# PROVIDED TEXT
-*-*-

Sep 13, 2010

Dessert Is Ibuprofen

From today's New York Times:
At the Cooper Tire plant in Findlay, Ohio, Jack Hartley, who is 58, works a 12-hour shift assembling tires: pulling piles of rubber and lining over a drum, cutting the material with a hot knife, lifting the half-finished tire, which weighs 10 to 20 pounds, and throwing it onto a rack.

Mr. Hartley performs these steps nearly 30 times an hour, or 300 times in a shift. “The pain started about the time I was 50,” he said. “Dessert with lunch is ibuprofen. Your knees start going bad, your lower back, your elbows, your shoulders.”

He said he does not think he can last until age 66, when he will be eligible for full Social Security retirement benefits. At 62 or 65, he said, “that’s it.”

-*-*-

# DATA SECTION
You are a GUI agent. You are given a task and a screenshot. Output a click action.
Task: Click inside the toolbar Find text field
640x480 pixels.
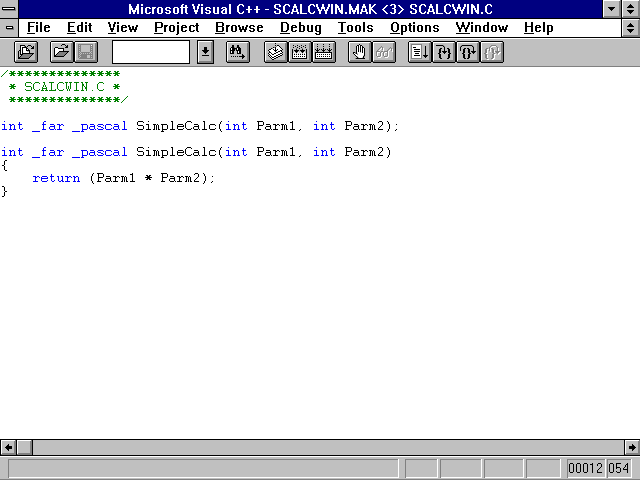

-*-*-

# ASSIGNMENT
Answer these questions from the "Dessert Is Ibuprofen" text above, one per line:
1. In what city and state is the Cooper Tire plant where Jack Hartley works?
2. How many times in a shift does he perform the tire-assembly steps?
3. At what age will he be eligible for full Social Security retirement benefits?

# TASK SOLUTION
1. Findlay, Ohio
2. 300 times
3. 66